DryMag
Cryogen-free superconducting magnet system
The Lake Shore DryMag is a cryogen-free superconducting magnet system with performance characteristics tailored to individual experimental requirements. The system enables materials characterization down to 1.5 K (with He-3 insert down to 300 mK), with horizontal fields up to 7 T (optical) or vertical fields up to 12 T (non-optical). The system features easy sample exchange through top sample loading and can be interchanged without warming the cryocooler to room temperature. Additionally, samples can be rotated about the vertical axis with options for horizontal rotation. The standard DryMag has a fully integrated variable temperature insert with sample in static exchange gas. For more information and specifications download the DryMag cryogen-free magnet systems PDF.
Wet superconducting magnet systems are also available upon request. Contact us for more information.
What is a superconducting electromagnet?
A superconducting electromagnet is a type of electromagnet made using superconducting wire, which has zero electrical resistance when cooled below a certain critical temperature. This allows it to carry very large electric currents without energy loss, producing extremely strong and stable magnetic fields.
They use superconducting wire, typically made from materials like niobium-titanium (NbTi) or niobium-tin (Nb₃Sn). The wire is cooled using liquid helium or liquid nitrogen to reach superconducting temperatures (often below 10 K or -263 °C).
The advantage of superconducting electromagnets is that once superconducting, a current can circulate indefinitely without power input. The current generates a magnetic field, just like in a regular electromagnet, but much stronger and more stable.

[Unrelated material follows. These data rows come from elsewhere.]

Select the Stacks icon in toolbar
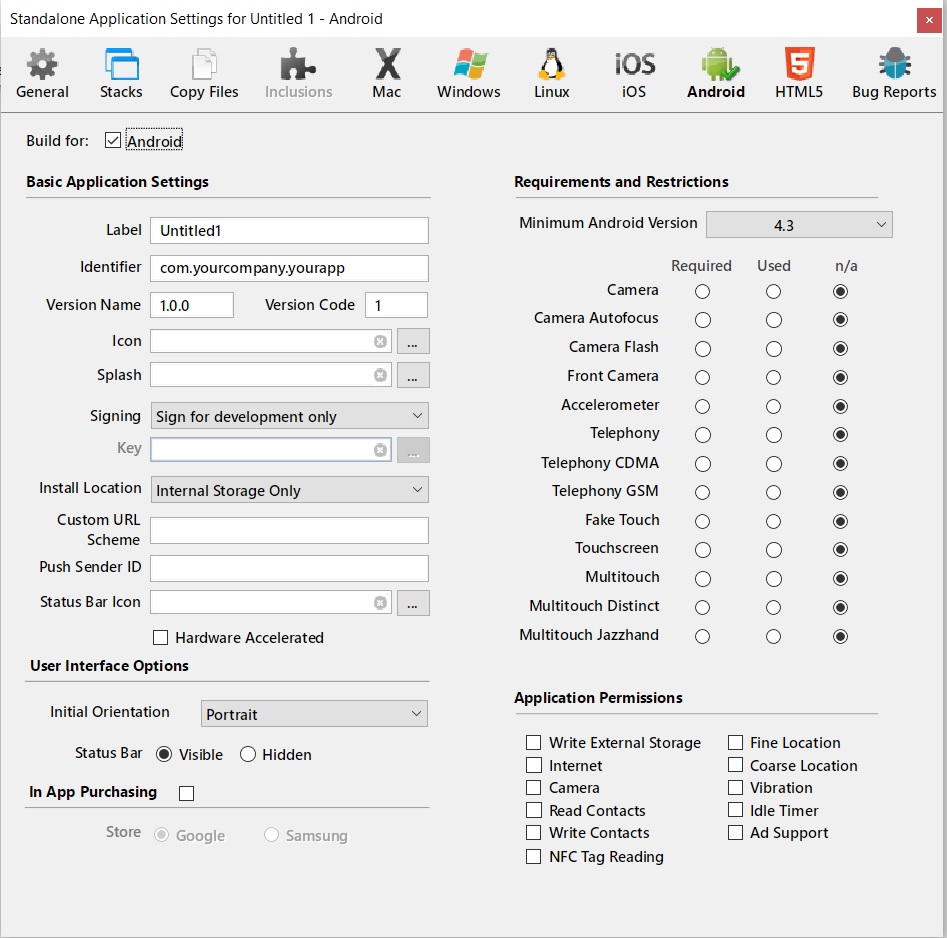The image size is (947, 938). pyautogui.click(x=121, y=65)
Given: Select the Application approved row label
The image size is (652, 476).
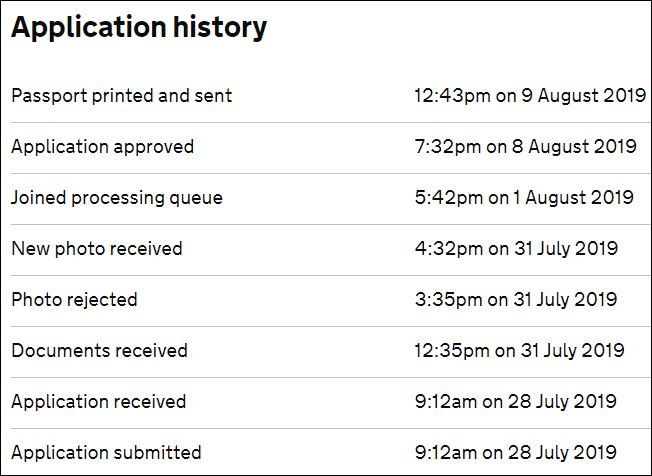Looking at the screenshot, I should coord(102,147).
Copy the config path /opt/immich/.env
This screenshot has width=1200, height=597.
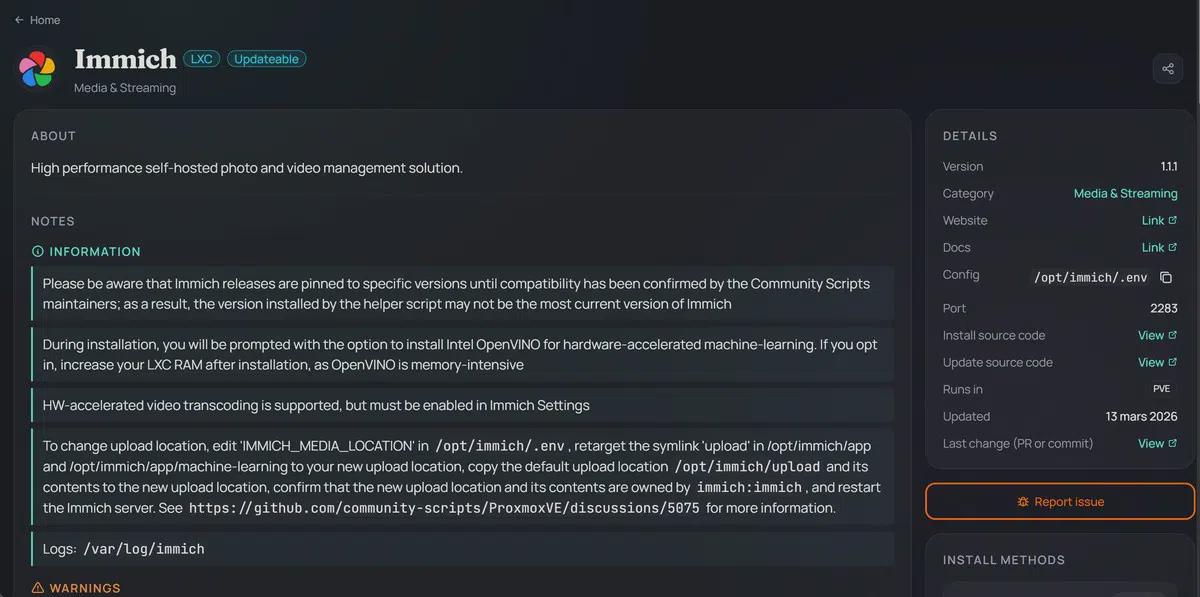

Superconducting magnets can generate fields of several tesla (T), much higher than conventional electromagnets. They are energy efficient—there are no resistive losses once the superconducting state is achieved—and are excellent for applications requiring highly stable magnetic fields.
Applications include MRI machines for high-resolution medical imaging, particle accelerators like those at CERN, maglev trains for frictionless, high-speed travel, and fusion reactors such as tokamaks.